=== Exercise requirements ===
A - Answer these questions using the post about concrete apartments in Taiwan:
(i) What material does the writer say the apartments are made of?
(ii) Where are the pipes that lead to the kitchen and bathroom(s) located?
(iii) What do the pipes do when a hot shower is taken?
B - From the post about concrete apartments in Taiwan, quote the passage starting with "I know it seems" and going on through "of damaged pipes!".
C - In the post about concrete apartments in Taiwan, the writer describes what Ian and the writer did after college. List each event in the order given.

=== Reading text ===
----------------------------------------

I know it seems like I've been whining and complaining about various Taiwan-related things lately, so sorry to continue in that rather negative and annoying thread. But once again, I find myself wondering why the apartments are made of pure concrete, essentially making it a concrete block. Actually, I'm not really complaining, because maybe that's just the best way to build something in Taiwan's humid climate. Really, I don't know! Would wood or some other material get moldy? Anyway, not only do the very walls of your home soak up and retain the relentless summer heat, but they also hold on to the winter cold. And now, we're experiencing another problem with these annoying concrete walls - the inaccessibility of damaged pipes!

I'm not sure how it works in American homes because I never really lived life as a "grown-up" in America (Ian and I graduated from college, a month later got married, and a month after that moved to Taipei), so I never paid much attention to home maintenance. But here, the pipes that lead to the kitchen and bathroom(s) are encased in the concrete walls of your apartment. This has never been a problem in our previous residences, but here the pipes make a loud clanking sound when we take a hot shower (making it rather difficult to do when the baby is sleeping, which every mom knows is the only time you actually have to take a shower). Also, the parts of the wall that have a pipe behind it get warm. Is this normal?

----------------------------------------

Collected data
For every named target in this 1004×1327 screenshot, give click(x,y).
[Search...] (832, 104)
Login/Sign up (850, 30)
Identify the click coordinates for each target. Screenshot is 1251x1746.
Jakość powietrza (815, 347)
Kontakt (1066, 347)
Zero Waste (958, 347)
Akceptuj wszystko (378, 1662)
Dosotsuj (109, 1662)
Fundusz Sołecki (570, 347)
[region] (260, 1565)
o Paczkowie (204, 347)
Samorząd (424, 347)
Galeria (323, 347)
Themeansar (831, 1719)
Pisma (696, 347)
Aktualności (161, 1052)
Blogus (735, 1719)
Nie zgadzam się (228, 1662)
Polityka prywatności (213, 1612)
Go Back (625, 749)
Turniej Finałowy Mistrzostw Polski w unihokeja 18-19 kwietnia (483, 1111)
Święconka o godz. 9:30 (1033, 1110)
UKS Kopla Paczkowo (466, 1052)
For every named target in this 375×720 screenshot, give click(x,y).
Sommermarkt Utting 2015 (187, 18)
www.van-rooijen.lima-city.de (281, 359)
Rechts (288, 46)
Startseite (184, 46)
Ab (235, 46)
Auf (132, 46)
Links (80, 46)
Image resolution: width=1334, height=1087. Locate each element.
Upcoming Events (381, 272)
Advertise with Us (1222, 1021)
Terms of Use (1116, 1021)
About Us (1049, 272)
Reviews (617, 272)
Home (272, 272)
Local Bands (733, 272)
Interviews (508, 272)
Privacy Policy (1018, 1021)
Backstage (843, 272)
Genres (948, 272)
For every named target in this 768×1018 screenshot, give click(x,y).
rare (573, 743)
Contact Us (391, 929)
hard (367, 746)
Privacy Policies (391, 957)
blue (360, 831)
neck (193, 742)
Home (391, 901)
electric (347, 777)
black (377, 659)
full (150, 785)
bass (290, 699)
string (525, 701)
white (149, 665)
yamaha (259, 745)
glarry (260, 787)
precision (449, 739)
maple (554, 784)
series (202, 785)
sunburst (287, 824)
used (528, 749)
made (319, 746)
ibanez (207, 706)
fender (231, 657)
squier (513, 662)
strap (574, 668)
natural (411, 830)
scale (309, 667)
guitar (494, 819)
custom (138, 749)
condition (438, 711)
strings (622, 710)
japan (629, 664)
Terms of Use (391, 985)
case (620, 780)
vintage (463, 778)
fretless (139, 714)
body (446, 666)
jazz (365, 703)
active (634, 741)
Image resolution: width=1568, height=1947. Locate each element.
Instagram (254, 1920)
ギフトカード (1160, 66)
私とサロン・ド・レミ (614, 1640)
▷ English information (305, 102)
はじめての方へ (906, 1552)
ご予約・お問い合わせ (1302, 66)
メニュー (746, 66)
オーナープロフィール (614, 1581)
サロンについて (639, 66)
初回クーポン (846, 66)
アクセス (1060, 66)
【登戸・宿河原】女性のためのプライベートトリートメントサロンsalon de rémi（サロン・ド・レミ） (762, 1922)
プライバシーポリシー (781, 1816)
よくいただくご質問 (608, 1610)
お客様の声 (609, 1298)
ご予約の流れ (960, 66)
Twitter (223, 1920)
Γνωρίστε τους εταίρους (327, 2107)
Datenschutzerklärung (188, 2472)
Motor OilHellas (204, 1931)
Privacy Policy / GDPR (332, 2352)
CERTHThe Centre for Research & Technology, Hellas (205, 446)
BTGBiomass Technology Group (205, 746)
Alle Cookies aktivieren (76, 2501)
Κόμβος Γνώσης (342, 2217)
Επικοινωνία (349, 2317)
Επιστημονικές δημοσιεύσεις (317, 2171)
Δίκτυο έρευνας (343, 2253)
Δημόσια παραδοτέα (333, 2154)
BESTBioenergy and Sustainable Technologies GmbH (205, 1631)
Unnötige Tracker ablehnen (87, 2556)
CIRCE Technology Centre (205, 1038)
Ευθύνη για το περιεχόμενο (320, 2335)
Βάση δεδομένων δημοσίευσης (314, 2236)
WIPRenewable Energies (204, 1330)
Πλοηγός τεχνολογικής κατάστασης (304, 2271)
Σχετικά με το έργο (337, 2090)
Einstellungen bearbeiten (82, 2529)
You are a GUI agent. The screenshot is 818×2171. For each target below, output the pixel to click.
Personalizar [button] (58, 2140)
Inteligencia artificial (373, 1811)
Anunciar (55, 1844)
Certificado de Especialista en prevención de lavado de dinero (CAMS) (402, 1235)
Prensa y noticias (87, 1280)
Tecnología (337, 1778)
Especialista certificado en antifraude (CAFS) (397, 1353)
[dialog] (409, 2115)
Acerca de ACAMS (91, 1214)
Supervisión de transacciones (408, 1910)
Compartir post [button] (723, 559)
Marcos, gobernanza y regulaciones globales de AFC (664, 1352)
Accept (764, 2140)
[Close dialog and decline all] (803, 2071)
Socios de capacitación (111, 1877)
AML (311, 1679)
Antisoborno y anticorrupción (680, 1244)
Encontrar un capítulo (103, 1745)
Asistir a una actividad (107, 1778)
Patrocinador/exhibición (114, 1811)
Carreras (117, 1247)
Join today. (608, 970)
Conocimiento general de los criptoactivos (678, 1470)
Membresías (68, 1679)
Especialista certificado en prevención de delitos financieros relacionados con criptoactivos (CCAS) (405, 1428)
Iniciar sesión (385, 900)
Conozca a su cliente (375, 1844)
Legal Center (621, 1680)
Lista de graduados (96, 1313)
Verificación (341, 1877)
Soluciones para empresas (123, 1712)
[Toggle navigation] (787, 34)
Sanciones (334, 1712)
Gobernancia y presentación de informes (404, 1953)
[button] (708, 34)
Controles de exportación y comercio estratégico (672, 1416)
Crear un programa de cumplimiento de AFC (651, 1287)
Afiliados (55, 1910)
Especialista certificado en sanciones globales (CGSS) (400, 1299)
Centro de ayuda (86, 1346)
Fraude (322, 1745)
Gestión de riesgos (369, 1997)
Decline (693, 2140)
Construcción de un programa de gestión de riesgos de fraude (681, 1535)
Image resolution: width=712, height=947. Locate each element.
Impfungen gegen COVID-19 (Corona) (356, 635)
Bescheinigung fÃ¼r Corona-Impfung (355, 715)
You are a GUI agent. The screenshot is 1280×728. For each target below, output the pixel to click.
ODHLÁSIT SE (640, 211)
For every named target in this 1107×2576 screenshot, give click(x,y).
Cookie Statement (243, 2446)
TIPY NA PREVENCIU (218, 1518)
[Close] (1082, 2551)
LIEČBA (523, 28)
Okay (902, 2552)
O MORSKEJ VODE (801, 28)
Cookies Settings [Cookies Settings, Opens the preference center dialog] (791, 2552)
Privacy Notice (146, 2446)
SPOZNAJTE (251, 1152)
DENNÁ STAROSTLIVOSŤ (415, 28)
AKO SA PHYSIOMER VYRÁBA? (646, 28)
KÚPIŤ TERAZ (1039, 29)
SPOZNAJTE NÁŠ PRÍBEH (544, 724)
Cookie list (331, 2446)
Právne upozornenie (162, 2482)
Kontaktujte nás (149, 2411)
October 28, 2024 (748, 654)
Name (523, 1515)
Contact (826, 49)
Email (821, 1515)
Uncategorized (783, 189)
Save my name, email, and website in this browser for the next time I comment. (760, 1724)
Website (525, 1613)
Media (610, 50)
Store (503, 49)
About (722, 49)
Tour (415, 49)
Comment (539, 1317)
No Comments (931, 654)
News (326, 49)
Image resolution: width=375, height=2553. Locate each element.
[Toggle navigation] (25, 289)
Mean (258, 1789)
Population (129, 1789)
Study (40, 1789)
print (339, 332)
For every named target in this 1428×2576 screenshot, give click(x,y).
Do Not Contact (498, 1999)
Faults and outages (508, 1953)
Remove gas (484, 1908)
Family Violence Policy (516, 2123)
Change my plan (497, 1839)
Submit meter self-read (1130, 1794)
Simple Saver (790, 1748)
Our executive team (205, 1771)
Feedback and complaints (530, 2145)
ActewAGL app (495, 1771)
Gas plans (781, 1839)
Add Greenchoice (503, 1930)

----------------------------------------

=== Solutions to each task ===
A -
(i) Pure concrete.
(ii) They are encased in the concrete walls of the apartment.
(iii) They make a loud clanking sound.

B -
I know it seems like I've been whining and complaining about various Taiwan-related things lately, so sorry to continue in that rather negative and annoying thread. But once again, I find myself wondering why the apartments are made of pure concrete, essentially making it a concrete block. Actually, I'm not really complaining, because maybe that's just the best way to build something in Taiwan's humid climate. Really, I don't know! Would wood or some other material get moldy? Anyway, not only do the very walls of your home soak up and retain the relentless summer heat, but they also hold on to the winter cold. And now, we're experiencing another problem with these annoying concrete walls - the inaccessibility of damaged pipes!

C -
1. Graduated from college
2. Got married a month later
3. Moved to Taipei a month after that